To the angry “fan”: the soloist was gone for dinner in an on-site restaurant? Then GO if you want your scribble so much instead of feeding this sewer story!
More to the point, Celia Willis, who is Johannes’s very respected artist manager, has above here made the point that neither Johannes nor his management knew that Johannes was meant to be signing CDs. This sounds like a simple case of miscommunication between hall management / record store with the artist, who seems to have been blamed for something that is not his fault. Artists mostly rather enjoy signing CDs after concerts – and we all know that we need to keep the CD industry going, and that post-concert sales are one of the best times to make such sales, as well as to meet the members of the public who are – bless them a thousand times – keeping the CD industry alive.
You can imagine that poor Johannes may well ask after every concert for ever after: “Are you absolutely sure that I am not meant to be signing CDs afterwards?”.
https://www.facebook.com/johannes.moser.566/videos/463225900531428/
Whatever condescension this review is trying to drum up is to no avail and a pathetic pyhric victory if it is one of any sorts. Johannes is a fantastic person whom I’ve met and worked with personally. He’s brilliant and to think that someone would try to review him in this light irritates me.
==Those ex-fans won’t be coming back any time soon.
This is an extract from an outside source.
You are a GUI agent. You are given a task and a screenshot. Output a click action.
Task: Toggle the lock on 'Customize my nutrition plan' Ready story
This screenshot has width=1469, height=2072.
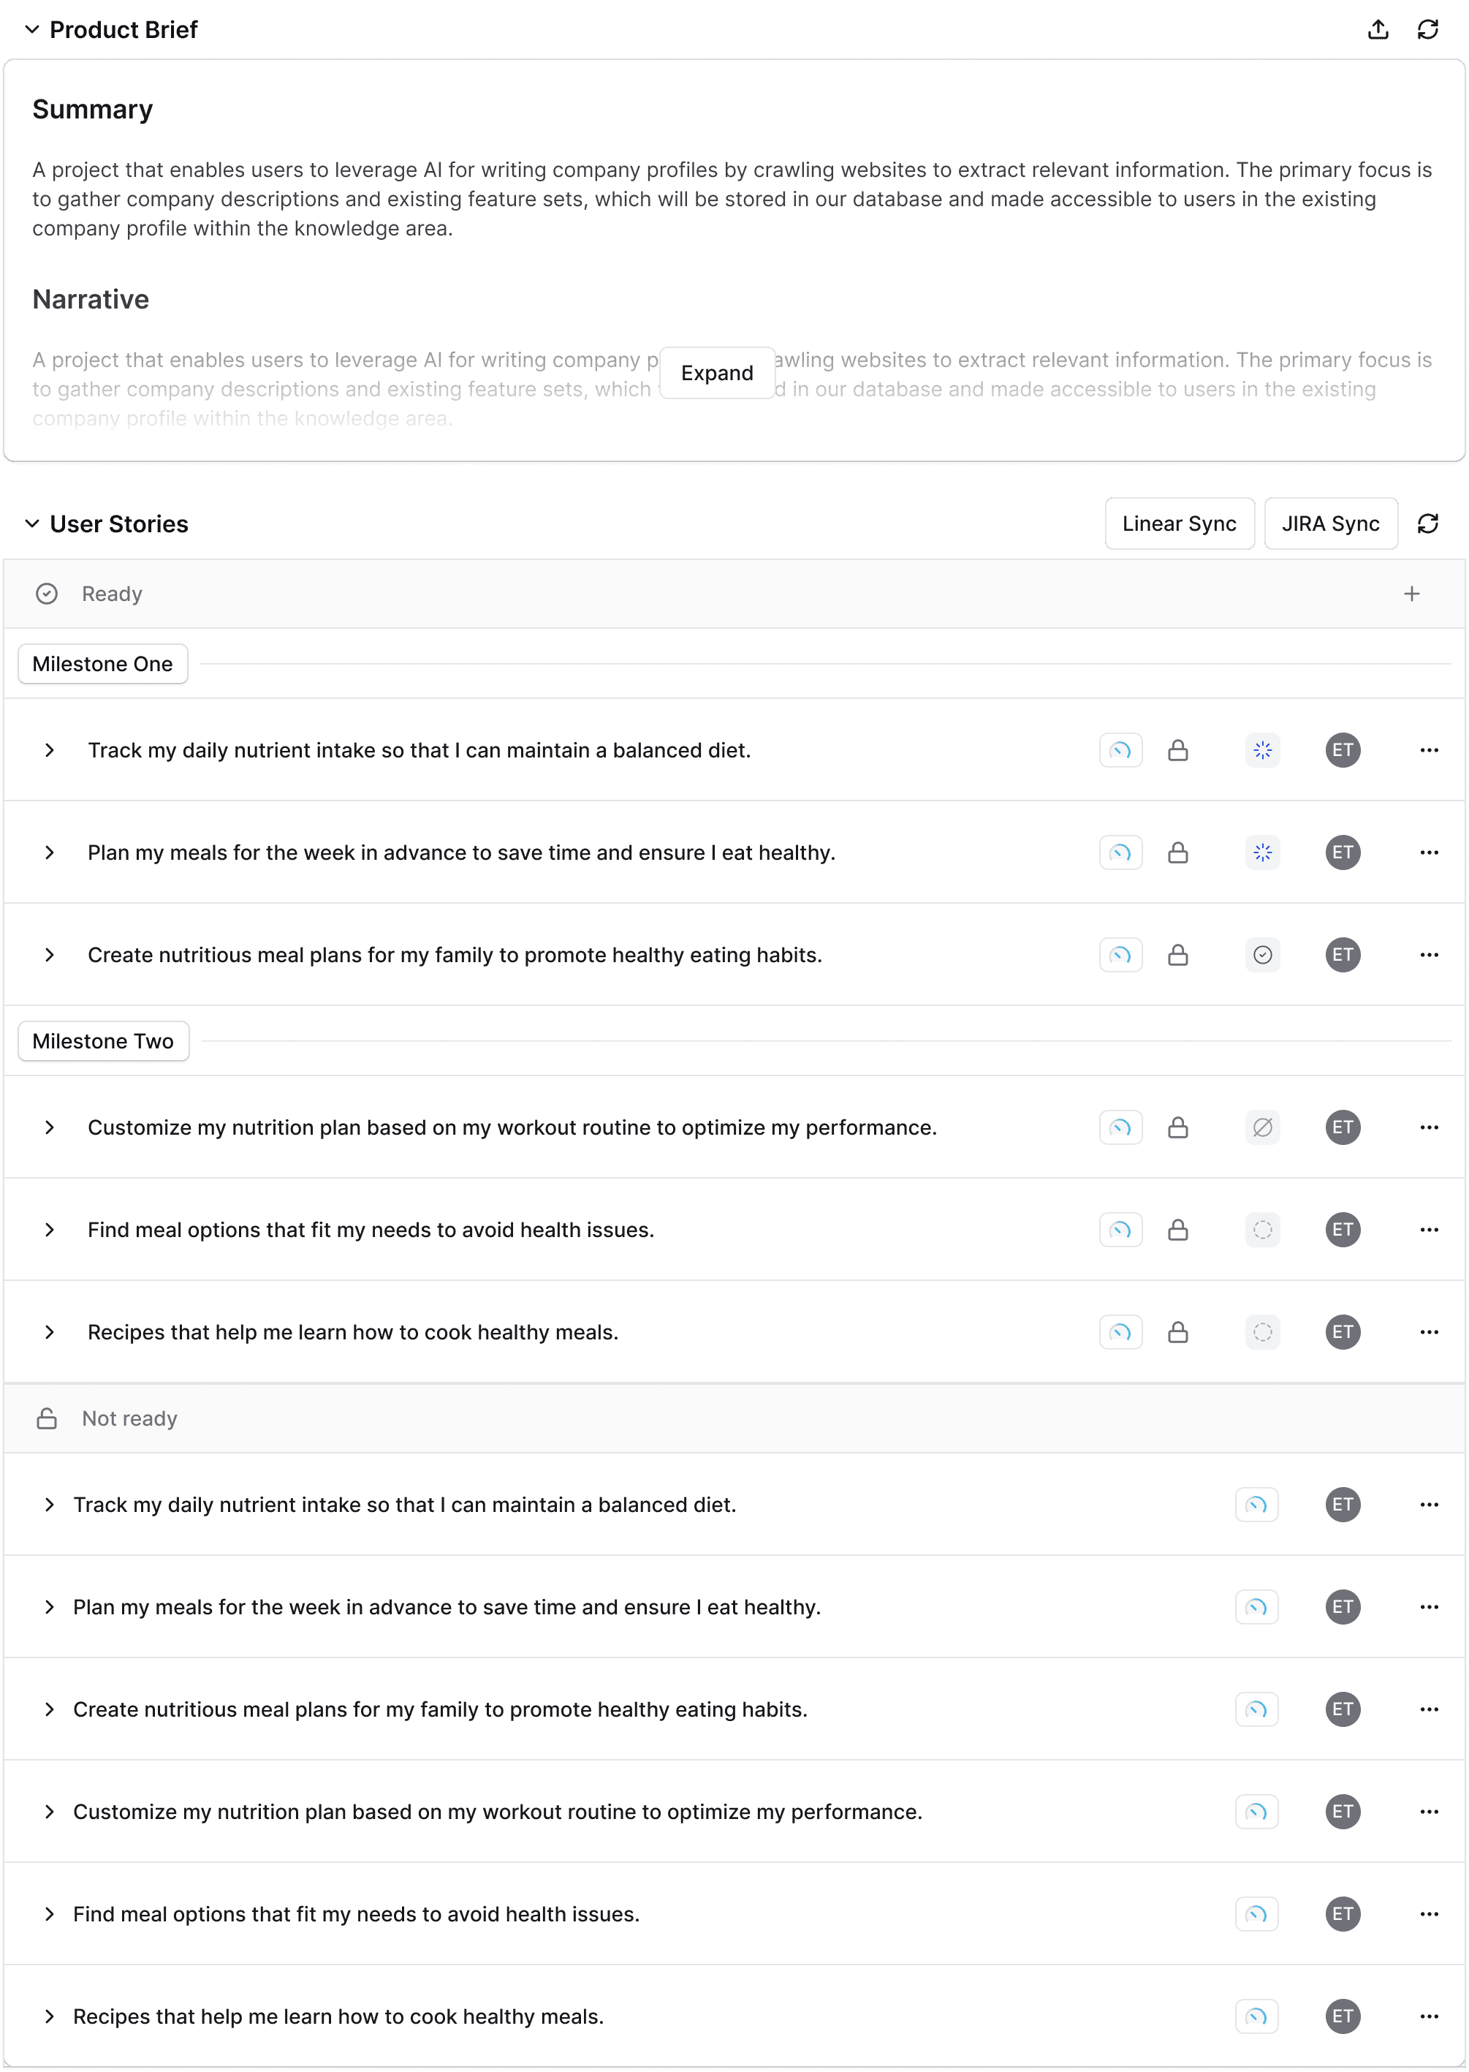point(1177,1127)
That’s a bit melodramatic. They are fans after all – they’ll be back !
Johannes’s fans will have spotted that he has posted an extremely eloquent video apology on his Facebook page (where gallantly he does not suggest that it could be anyone else’s fault). He offers to those who contact his record company Pentatone that he will send a personally signed photo, and additionally says that those people can also have a free download of their choice from the Pentatone site.
You couldn’t make a more generous apology than that. Bravo to Johannes, and equally to Pentatone.
Why is the word Forgets in inverted commas in title to this article ?
Was there some reason to doubt what he said ?
There is certainly a whiff of the tabloids about SD.